Countries like Spain, Italy, Sweden, or Norway break themselves up into regional divisions, each of which uses party-list proportional representation; this system makes the number of people each legislator represents more relevant, but they’re still acting as one of five or 10 or more people representing the same area, which pushes up the de facto representation ratio and limits how much they can represent a given group of people.

As a historical side note, the US almost adopted a constitutional provision that, today, would likely require Congress to have 6,489 members. The Congressional Apportionment Amendment was one of the 12 amendments first proposed and passed by Congress in 1789. Ten of those amendments were ratified quickly by the states and became known as the Bill of Rights. The 11th, which delays all congressional pay increases from taking effect until the next term of office, was sent to the states in 1789 but finally ratified in 1992, becoming the 27th Amendment, after lobbying from a UT Austin student named Gregory Watson.

The 12th, the Apportionment Amendment, has languished unratified by the states, apparently by accident. In just the past decade, archival research has suggested that Connecticut ratified the amendment in 1790 without Congress noticing, meaning it should have taken effect upon Vermont’s ratification in 1791. But the Supreme Court in 2012 rejected an appeal to get the amendment recognized, and so, despite apparently going through all the steps to become part of the Constitution in 1791, it remains unratified.

The amendment read:

After the first enumeration required by the first article of the Constitution, there shall be one Representative for every thirty thousand, until the number shall amount to one hundred, after which the proportion shall be so regulated by Congress, that there shall be not less than one hundred Representatives, nor less than one Representative for every forty thousand persons, until the number of Representatives shall amount to two hundred; after which the proportion shall be so regulated by Congress, that there shall not be less than two hundred Representatives, nor more than one Representative for every fifty thousand persons.

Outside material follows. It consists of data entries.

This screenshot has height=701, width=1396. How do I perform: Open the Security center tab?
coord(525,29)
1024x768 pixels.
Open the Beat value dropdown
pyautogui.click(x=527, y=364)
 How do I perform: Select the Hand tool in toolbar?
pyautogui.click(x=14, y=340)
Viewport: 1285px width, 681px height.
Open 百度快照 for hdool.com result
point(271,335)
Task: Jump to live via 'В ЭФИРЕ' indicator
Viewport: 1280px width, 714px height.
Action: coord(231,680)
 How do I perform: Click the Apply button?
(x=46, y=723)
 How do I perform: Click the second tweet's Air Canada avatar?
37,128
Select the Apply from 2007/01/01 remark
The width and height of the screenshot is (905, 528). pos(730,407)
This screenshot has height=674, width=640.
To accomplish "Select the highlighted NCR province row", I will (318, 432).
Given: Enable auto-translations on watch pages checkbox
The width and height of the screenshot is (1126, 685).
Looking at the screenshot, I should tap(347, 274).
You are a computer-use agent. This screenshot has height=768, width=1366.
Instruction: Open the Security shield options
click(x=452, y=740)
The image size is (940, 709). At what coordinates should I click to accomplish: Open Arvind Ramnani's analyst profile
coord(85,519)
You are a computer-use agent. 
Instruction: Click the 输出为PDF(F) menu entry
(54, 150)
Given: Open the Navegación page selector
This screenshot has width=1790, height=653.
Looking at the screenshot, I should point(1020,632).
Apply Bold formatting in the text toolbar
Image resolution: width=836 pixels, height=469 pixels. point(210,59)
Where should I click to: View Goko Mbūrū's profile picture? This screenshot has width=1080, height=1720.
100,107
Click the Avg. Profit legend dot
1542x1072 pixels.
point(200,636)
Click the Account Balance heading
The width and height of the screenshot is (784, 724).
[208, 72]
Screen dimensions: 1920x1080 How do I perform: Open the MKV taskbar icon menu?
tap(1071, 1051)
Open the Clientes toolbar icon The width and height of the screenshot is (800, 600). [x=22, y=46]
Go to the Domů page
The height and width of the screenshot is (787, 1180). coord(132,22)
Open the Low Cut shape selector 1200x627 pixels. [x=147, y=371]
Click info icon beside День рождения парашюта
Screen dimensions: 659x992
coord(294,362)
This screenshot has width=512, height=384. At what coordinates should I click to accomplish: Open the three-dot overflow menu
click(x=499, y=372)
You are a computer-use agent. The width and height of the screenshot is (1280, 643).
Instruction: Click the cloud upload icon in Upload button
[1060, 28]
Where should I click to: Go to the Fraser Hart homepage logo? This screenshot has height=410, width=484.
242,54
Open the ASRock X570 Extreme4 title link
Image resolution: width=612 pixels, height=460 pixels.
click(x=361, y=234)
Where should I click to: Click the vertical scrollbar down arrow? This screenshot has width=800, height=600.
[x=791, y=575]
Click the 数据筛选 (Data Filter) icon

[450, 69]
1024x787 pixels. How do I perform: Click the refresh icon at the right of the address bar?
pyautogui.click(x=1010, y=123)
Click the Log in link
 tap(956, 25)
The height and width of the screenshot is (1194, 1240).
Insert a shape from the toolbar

That last clause contains what most scholars of the Apportionment Amendment consider a scrivener’s error: “nor more than one Representative for every fifty thousand persons” should read “nor less than one Representative for every fifty thousand persons”; the screw-up is technical, but this piece has a good explanation of what happened (it involves the secretary of the Senate misunderstanding a direction).

If the amendment were to be ratified today by another 27 states and become part of the Constitution, with the scrivener’s error corrected, then the House of Representatives would have to ensure at least one representative for every 50,000 people, or about 6,489 representatives total.

Some commentators have embraced ratification of the amendment as the best way to increase the House’s size: It doesn’t require congressional action, after all. But the Capitol would probably need to invest in some folding chairs.